Once you find the line with "Landscaping (32, 2424)", transcribe it and all the lines that follow to the end of the data, exactly as written; skip any pictures.

——

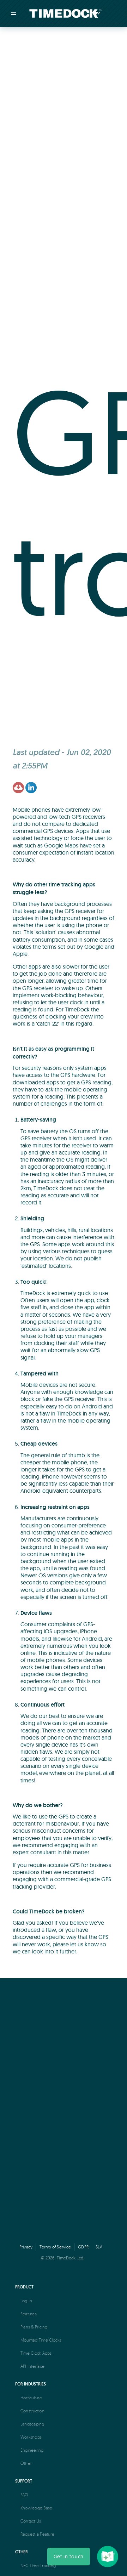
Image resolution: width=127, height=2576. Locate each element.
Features (28, 2313)
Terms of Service (55, 2246)
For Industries (30, 2384)
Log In (26, 2300)
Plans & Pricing (34, 2327)
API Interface (32, 2366)
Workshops (31, 2437)
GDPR (83, 2246)
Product (24, 2287)
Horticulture (31, 2397)
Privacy (26, 2246)
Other (26, 2463)
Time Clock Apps (36, 2353)
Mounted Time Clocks (40, 2340)
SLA (99, 2246)
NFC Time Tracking (38, 2565)
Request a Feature (37, 2534)
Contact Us (30, 2521)
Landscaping (32, 2424)
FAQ (24, 2494)
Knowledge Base (36, 2507)
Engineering (32, 2450)
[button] (68, 2556)
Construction (32, 2410)
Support (23, 2481)
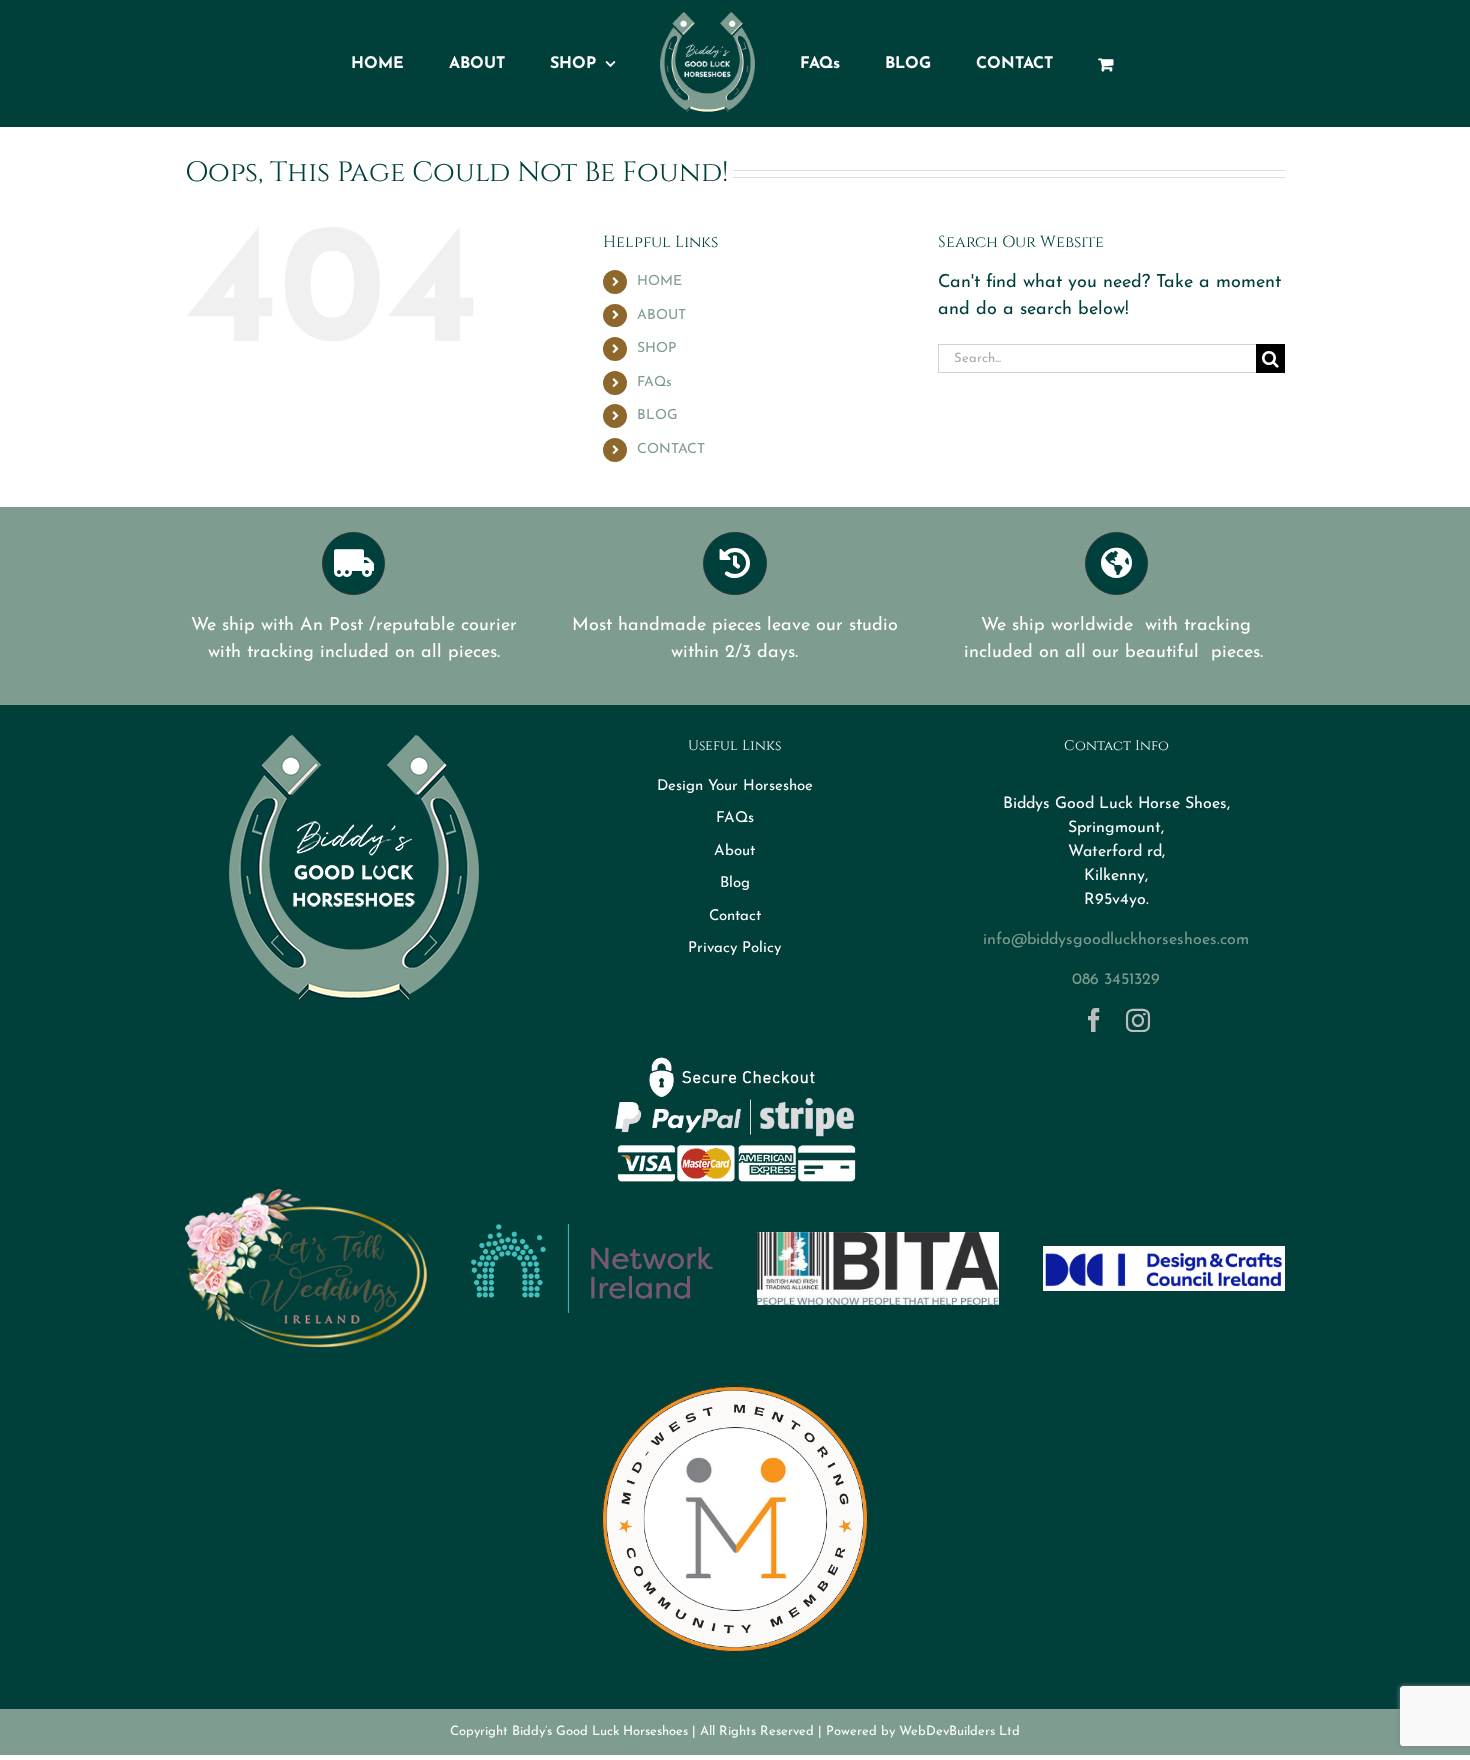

——

### Answer section:
Landscaping (32, 2424)
FAQ (24, 2494)
Knowledge Base (36, 2507)
Engineering (32, 2450)
[button] (68, 2556)
Construction (32, 2410)
Support (23, 2481)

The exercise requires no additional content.